====== Data provided ======
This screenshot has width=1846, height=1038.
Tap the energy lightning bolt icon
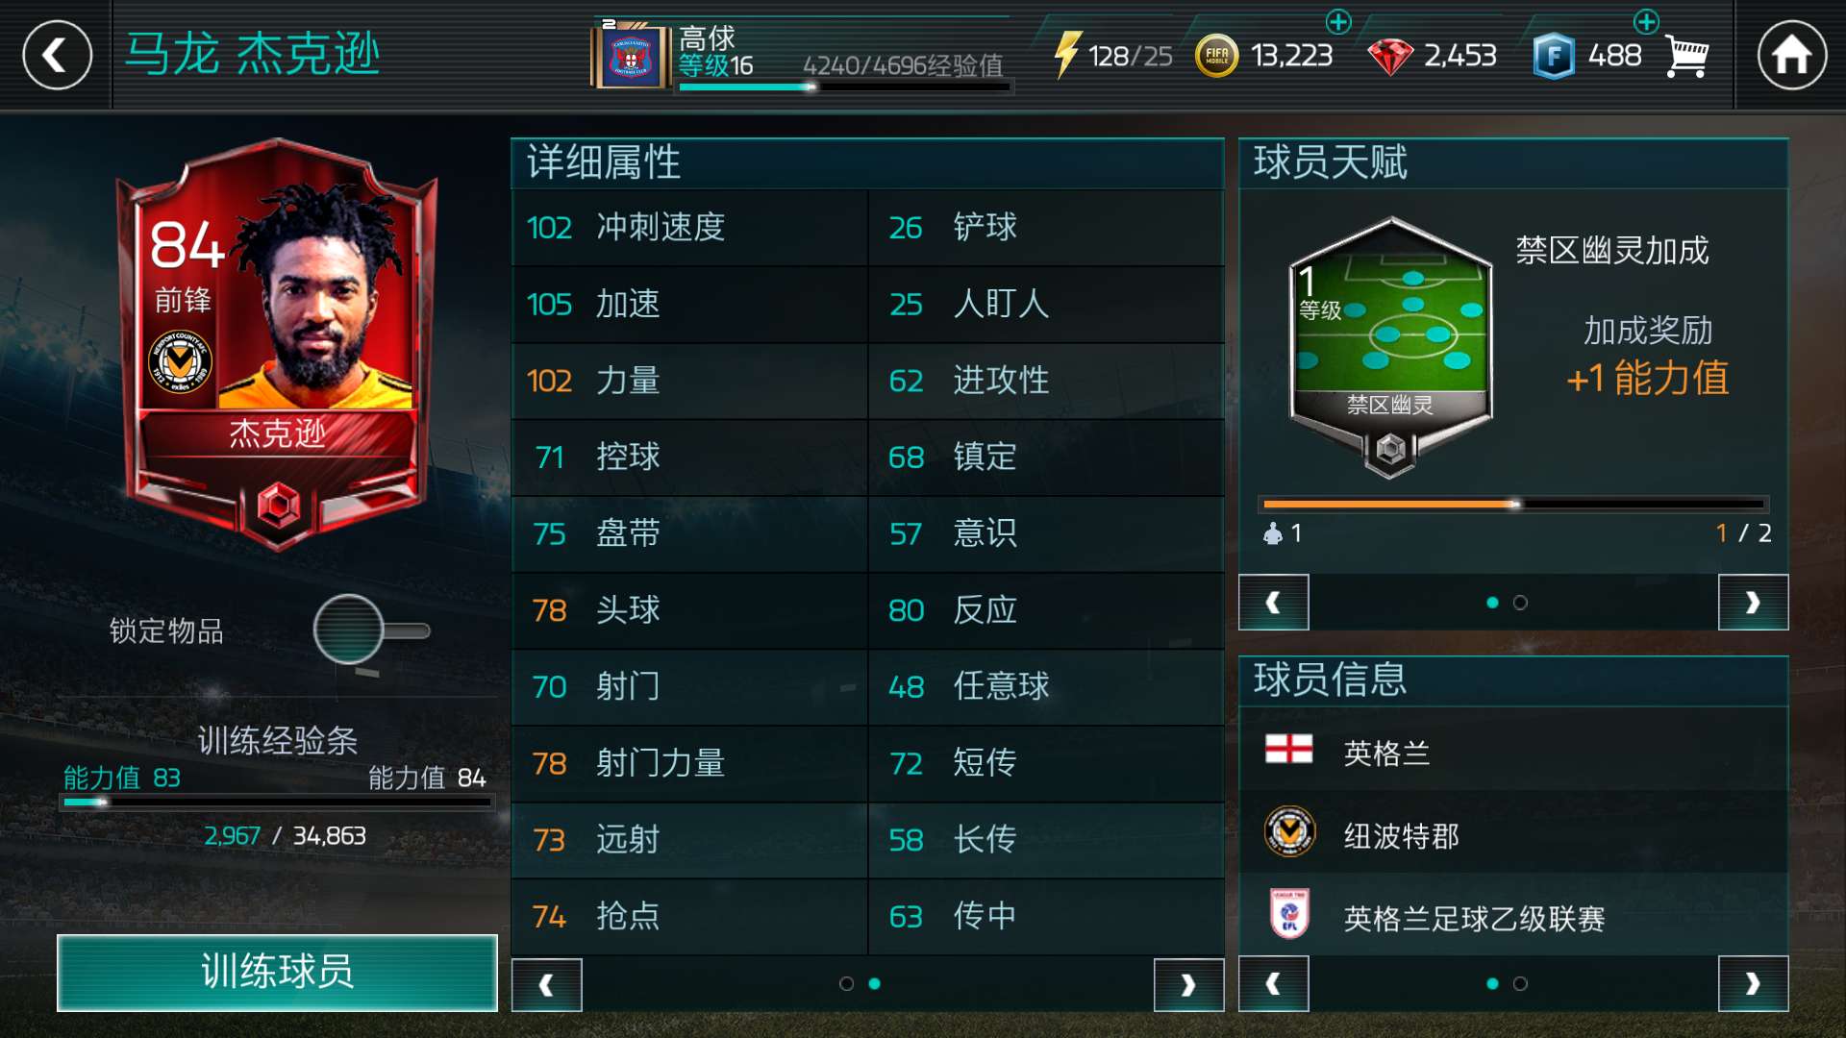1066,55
======
====== Data provided ======
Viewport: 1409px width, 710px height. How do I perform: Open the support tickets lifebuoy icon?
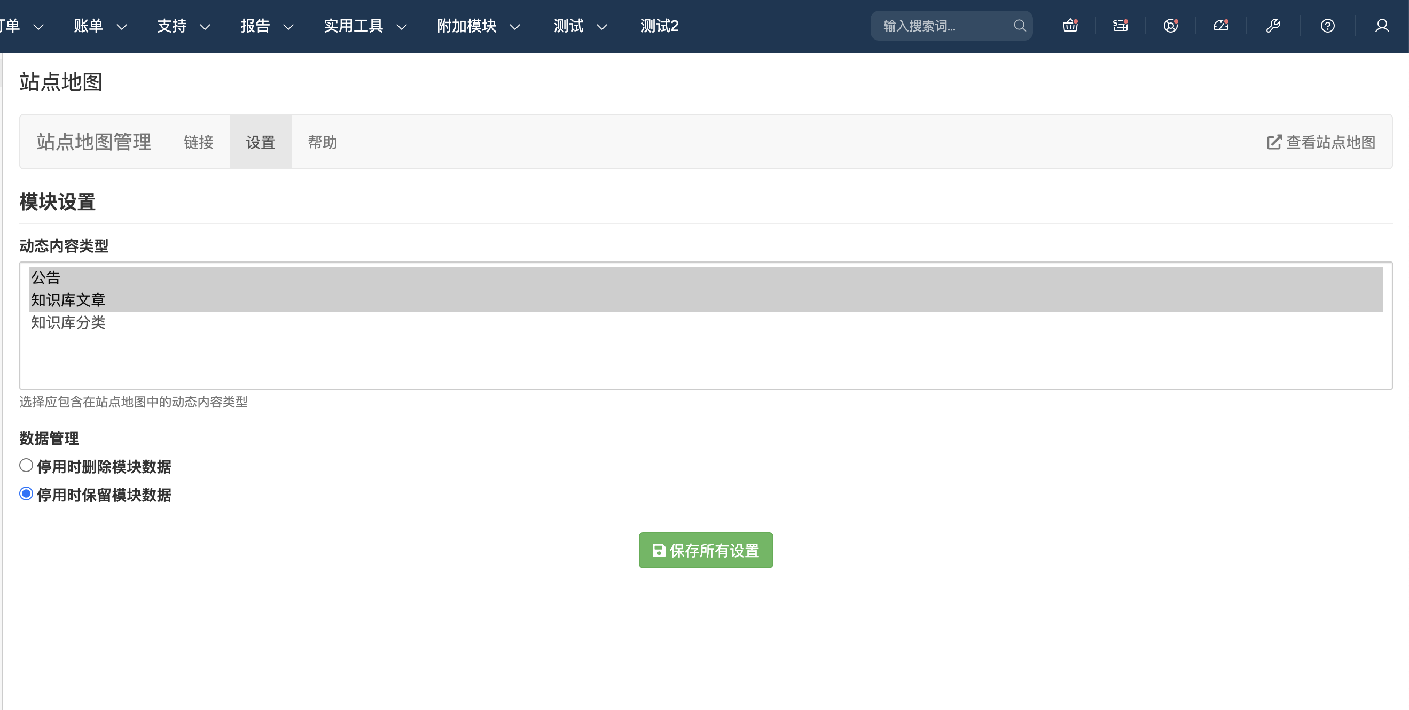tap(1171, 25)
======
*Your goal*: Extract each line of the items above that contains the string "width", treating uppercase and lowercase as different.

*Written reply*:
This screenshot has width=1846, height=1038.
Viewport: 1409px width, 710px height. How do I perform: Open the support tickets lifebuoy icon?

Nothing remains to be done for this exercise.